[WORK TO BE COMPLETED]
Give back, exactly as written, the lines from the first line of the data below through the line with "male guardian angel statue (40, 444)", and omit the pictures.

[EXERCISE DATA]
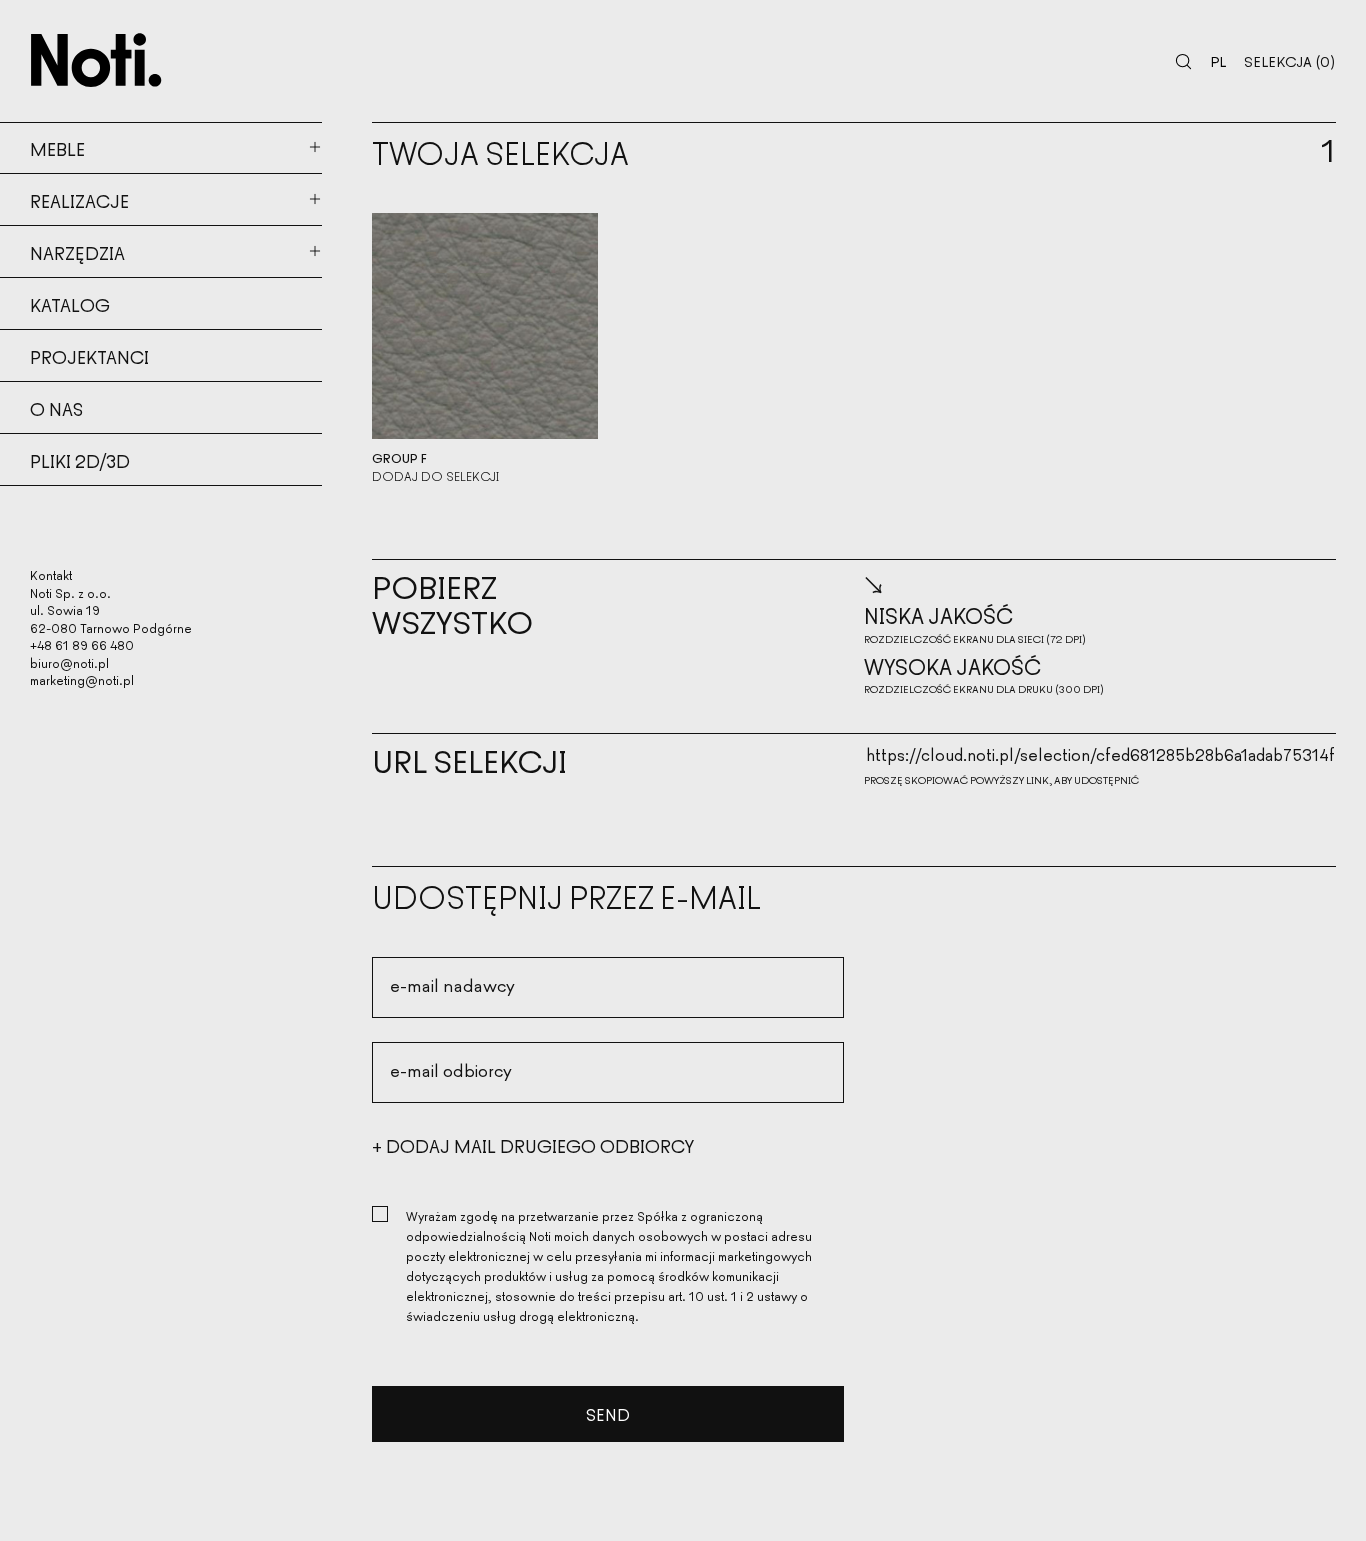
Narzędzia (77, 252)
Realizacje (79, 200)
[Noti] (96, 60)
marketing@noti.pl (82, 679)
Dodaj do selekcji (435, 476)
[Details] (485, 326)
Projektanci (89, 356)
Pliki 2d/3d (80, 460)
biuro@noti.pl (69, 662)
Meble (57, 148)
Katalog (70, 304)
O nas (56, 408)
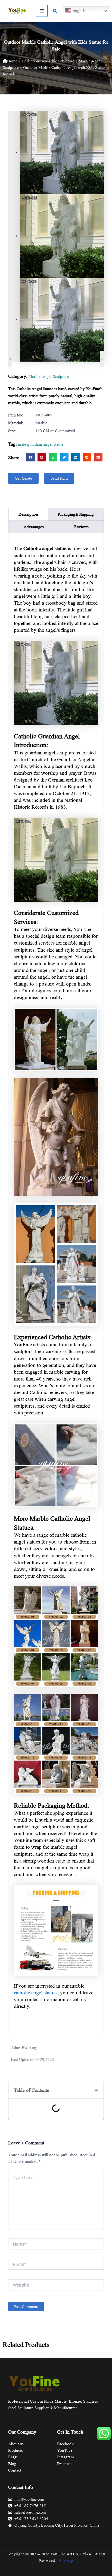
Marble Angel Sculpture (49, 376)
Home (12, 61)
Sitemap (66, 2560)
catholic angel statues (35, 1992)
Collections (31, 61)
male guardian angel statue (40, 444)
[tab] (28, 514)
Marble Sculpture (59, 61)
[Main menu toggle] (42, 11)
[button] (55, 11)
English (78, 10)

[ANSWER SPACE]
Narzędzia (77, 252)
Realizacje (79, 200)
[Noti] (96, 60)
marketing@noti.pl (82, 679)
Dodaj do selekcji (435, 476)
[Details] (485, 326)
Projektanci (89, 356)
Pliki 2d/3d (80, 460)
biuro@noti.pl (69, 662)
Meble (57, 148)
Katalog (70, 304)
O nas (56, 408)
Marble Angel Sculpture (49, 376)
Home (12, 61)
Sitemap (66, 2560)
catholic angel statues (35, 1992)
Collections (31, 61)
male guardian angel statue (40, 444)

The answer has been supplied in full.